Requirement
Please reproduce the data verbatim, starting at the line that contains "Click Nix's avatar under Staff Online Now" and ending at the line that contains "This screenshot has height=464, width=1400.", with both of those lines included.

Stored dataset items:
↓↓↓

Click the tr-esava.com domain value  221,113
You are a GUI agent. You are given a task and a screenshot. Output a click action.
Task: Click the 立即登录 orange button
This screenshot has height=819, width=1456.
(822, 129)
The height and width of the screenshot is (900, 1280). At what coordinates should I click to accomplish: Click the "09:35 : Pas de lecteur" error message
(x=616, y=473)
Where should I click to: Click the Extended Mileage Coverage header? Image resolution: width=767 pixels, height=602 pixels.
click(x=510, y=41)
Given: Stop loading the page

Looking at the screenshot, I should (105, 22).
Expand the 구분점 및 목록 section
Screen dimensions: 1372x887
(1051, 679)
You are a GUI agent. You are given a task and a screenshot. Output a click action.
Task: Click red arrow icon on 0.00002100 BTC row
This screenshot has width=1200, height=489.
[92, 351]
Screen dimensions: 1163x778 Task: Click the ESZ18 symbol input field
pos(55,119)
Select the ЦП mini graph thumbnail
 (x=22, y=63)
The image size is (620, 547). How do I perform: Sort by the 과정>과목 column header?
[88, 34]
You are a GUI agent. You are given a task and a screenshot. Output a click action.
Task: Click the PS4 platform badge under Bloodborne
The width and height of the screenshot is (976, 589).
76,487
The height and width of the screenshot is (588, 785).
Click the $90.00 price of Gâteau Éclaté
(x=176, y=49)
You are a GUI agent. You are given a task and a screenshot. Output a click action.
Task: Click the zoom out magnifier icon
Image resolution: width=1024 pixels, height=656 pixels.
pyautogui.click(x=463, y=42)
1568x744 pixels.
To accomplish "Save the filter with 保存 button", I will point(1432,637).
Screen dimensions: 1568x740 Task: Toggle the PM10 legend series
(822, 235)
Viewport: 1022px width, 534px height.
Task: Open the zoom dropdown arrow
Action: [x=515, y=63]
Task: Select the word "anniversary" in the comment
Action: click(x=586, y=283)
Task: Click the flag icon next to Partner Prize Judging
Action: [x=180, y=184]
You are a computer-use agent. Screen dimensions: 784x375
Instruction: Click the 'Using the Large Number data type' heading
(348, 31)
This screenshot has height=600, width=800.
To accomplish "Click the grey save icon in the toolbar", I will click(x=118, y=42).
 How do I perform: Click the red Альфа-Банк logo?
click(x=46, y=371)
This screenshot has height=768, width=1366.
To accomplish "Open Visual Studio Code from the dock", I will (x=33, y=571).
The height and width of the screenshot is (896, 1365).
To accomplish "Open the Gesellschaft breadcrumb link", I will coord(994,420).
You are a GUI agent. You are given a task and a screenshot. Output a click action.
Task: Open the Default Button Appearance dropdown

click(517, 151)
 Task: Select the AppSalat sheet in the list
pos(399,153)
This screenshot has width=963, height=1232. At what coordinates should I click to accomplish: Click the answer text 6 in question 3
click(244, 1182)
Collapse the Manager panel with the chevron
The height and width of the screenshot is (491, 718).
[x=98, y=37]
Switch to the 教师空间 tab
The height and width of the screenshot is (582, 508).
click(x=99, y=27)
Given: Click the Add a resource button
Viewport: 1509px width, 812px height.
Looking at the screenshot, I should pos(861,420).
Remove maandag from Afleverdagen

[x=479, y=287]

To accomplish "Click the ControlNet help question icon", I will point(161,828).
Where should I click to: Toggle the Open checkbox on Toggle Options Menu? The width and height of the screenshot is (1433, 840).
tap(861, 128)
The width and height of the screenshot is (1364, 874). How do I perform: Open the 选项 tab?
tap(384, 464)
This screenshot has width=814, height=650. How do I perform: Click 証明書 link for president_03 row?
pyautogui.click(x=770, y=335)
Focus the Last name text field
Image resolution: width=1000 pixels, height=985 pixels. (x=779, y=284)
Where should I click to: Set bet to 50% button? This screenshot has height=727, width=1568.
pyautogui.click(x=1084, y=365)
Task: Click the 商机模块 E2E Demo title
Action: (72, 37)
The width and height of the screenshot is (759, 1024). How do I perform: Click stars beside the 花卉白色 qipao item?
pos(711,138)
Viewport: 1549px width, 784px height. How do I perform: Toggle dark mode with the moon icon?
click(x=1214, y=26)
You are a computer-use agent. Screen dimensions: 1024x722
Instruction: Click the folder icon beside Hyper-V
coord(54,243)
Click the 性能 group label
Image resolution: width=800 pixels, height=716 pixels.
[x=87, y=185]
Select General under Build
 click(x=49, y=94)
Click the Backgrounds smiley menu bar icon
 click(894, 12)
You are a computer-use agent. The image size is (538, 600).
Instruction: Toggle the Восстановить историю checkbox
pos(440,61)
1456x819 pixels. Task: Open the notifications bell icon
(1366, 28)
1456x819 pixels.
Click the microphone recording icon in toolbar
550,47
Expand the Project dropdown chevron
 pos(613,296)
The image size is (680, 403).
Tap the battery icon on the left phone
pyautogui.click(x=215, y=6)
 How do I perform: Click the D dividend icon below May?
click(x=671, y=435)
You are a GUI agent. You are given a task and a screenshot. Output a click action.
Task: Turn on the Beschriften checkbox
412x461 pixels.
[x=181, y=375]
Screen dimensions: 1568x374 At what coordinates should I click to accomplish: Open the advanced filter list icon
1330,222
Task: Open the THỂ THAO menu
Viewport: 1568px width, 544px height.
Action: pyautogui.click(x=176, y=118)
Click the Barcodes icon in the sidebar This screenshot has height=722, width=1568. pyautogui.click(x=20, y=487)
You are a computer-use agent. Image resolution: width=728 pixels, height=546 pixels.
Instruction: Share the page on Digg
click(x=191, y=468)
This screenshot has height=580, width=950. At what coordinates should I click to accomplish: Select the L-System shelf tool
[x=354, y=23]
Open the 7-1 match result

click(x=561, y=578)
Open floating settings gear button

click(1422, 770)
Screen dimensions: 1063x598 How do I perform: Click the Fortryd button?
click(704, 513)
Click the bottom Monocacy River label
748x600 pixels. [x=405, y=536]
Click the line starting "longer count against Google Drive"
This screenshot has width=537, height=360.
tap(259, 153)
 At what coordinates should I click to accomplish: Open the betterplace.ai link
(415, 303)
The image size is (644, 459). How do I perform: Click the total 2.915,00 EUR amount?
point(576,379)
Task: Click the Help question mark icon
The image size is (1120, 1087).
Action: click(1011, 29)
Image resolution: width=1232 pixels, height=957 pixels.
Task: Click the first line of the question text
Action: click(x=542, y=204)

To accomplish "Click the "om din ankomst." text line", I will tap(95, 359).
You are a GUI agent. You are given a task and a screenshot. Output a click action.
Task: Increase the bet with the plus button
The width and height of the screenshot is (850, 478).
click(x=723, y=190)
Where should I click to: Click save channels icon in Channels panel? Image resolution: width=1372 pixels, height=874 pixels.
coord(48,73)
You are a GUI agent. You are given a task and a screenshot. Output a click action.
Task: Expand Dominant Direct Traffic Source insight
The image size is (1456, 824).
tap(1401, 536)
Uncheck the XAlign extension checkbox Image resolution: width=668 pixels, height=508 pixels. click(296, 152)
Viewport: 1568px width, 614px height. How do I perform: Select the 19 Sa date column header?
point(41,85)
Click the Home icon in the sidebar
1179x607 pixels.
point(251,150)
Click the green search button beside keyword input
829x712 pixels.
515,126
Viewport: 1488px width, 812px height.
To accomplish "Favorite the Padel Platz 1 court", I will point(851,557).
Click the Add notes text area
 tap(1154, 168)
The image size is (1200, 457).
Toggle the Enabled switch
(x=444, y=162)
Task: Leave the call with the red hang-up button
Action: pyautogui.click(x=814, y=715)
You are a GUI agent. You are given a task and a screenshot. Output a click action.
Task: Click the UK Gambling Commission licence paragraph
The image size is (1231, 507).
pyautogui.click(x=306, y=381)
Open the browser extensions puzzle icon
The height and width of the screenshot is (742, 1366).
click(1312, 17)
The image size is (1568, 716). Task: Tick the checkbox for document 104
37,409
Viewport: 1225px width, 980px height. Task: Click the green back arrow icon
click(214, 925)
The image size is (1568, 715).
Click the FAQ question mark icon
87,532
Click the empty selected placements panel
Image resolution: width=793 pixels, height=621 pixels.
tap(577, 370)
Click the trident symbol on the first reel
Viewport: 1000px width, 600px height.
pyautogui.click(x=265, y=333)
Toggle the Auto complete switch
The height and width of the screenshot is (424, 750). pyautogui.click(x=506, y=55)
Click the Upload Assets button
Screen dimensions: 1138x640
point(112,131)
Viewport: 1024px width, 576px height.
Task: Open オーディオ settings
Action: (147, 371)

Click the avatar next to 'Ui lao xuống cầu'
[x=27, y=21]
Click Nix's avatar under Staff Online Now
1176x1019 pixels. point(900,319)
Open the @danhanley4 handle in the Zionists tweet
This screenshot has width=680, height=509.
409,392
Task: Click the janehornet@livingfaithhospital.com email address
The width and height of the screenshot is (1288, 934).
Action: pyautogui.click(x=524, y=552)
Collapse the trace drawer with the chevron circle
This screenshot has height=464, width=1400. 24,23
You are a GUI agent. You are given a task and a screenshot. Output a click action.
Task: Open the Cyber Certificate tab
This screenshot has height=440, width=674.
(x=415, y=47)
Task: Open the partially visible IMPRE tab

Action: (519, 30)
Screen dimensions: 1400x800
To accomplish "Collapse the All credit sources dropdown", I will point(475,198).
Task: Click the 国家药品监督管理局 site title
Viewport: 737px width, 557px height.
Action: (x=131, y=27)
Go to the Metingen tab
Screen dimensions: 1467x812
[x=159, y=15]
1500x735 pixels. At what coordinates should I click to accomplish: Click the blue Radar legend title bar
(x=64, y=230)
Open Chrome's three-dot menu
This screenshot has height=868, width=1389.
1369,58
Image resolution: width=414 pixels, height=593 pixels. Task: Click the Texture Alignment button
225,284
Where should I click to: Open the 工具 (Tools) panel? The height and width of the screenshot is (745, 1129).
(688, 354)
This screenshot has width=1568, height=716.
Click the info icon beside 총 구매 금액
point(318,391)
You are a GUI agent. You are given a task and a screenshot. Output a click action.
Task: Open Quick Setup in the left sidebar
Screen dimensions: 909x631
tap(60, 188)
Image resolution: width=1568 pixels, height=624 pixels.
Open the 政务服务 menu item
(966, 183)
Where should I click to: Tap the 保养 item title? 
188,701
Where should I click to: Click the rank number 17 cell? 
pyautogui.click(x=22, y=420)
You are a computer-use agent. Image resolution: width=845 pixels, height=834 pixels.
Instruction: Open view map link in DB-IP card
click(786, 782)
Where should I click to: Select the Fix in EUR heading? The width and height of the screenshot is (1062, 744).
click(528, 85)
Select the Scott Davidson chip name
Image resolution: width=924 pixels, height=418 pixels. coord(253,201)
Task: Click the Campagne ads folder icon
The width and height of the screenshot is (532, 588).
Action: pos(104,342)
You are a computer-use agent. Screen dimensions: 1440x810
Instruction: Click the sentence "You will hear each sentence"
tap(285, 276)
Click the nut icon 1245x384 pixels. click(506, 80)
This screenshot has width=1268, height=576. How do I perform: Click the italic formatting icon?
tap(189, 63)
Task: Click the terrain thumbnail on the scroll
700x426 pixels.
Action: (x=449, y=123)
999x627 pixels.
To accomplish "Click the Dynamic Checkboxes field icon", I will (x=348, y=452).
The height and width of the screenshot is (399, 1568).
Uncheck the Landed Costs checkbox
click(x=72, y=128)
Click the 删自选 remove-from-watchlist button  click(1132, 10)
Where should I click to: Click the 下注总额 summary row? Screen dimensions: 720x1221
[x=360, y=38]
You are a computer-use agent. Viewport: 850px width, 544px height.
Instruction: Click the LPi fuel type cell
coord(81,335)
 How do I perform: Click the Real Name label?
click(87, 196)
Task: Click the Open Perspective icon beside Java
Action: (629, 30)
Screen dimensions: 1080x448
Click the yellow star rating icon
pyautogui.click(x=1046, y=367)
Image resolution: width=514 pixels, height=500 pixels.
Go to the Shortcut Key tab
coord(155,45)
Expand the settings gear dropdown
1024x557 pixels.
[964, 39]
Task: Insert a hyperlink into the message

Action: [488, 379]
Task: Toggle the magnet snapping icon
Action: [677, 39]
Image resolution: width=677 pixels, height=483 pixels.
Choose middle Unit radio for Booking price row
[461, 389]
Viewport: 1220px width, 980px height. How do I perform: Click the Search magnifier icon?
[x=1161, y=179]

↑↑↑

Response for this exercise
Click Nix's avatar under Staff Online Now
1176x1019 pixels. point(900,319)
Open the @danhanley4 handle in the Zionists tweet
This screenshot has width=680, height=509.
409,392
Task: Click the janehornet@livingfaithhospital.com email address
The width and height of the screenshot is (1288, 934).
Action: pyautogui.click(x=524, y=552)
Collapse the trace drawer with the chevron circle
This screenshot has height=464, width=1400. 24,23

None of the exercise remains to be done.